Estimado muy buenos dias:
Quisiera contar con mucha mas informacion para realizar una instalacion de langostinos y tilapia en las costas de trujillo, provincia de viru. cuento con suficiente area y agua proveniente de pozos. Necesito evaluar muy bien estos cultivos para realizar un proyecto, 
gracias 
atte  Jack Jiménez Pereda   _cell phone: (51) 44 949711273 RPC_ _cell phone: (51) 44 949409867 PER_  *"* La habilidad de una organización para aprender y convertir rápidamente lo aprendido en acción, es su máxima ventaja competitiva*"* Jack Welch

----------


## Bruno Cillóniz

Hola Jack: 
Si contara con toda esa información que necesitas, seguro se acabarían tus problemas  :Stick Out Tongue: , pero me parece que esa información no es tan fácil de conseguir por el tipo de negocio. 
Lo único que sé al respecto es que en Piura existe la empresa *ECOACUÍCOLA S.A.C*, que producen y exportan langostinos.

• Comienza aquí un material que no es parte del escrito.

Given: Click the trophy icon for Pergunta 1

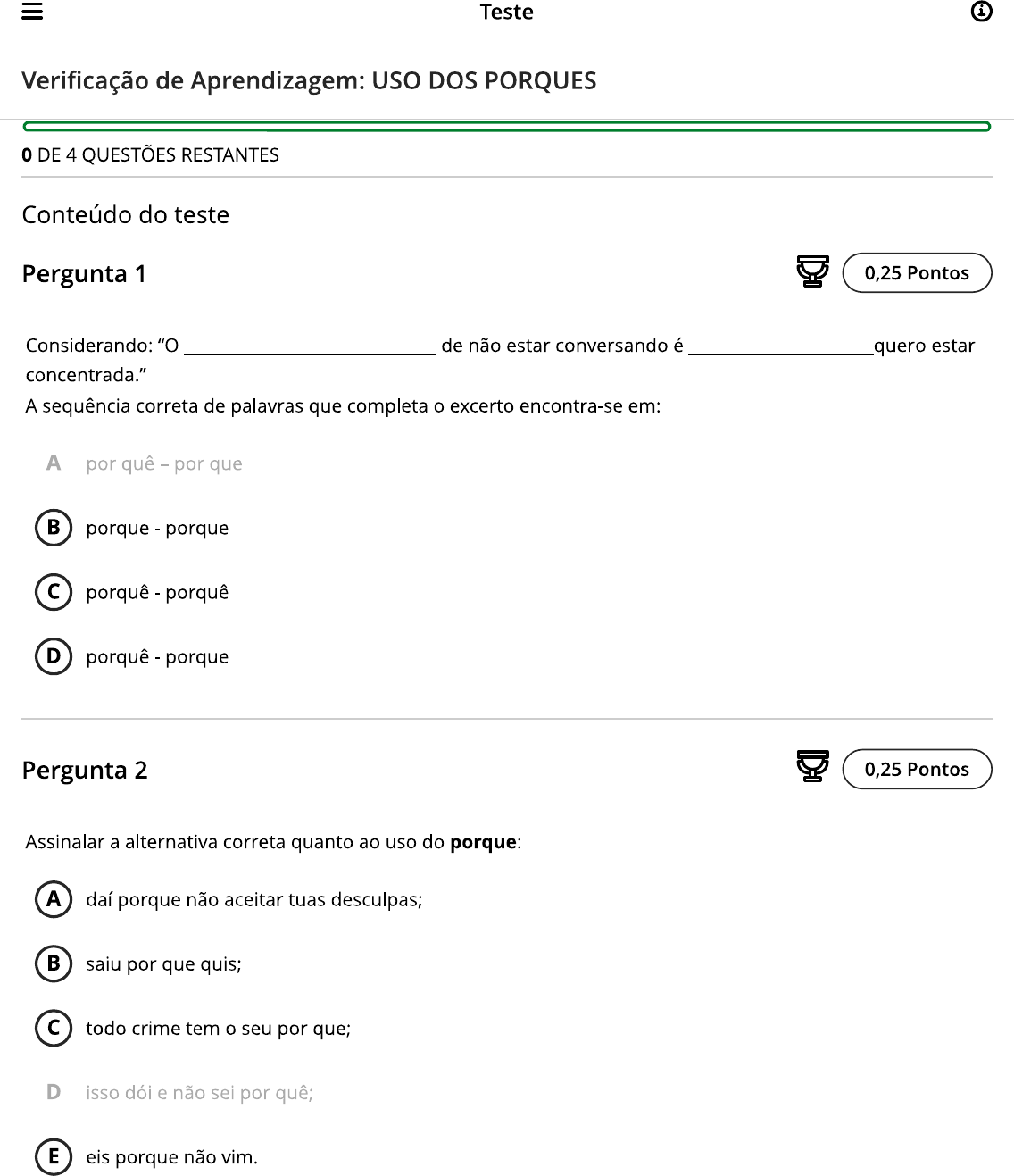Looking at the screenshot, I should click(812, 271).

Te dejo el enlace a su página web por si te sirve: http://www.ecosac.com.pe/
Tal vez podrías conversar con ellos o pedir alguna asesoría al respecto... Yo estuve ahí, y se ve que conocen del tema. 
Saludos

----------


## Jack Jimenez Pereda

Muchas gracias por la Informacion 
saludos 
Jack

----------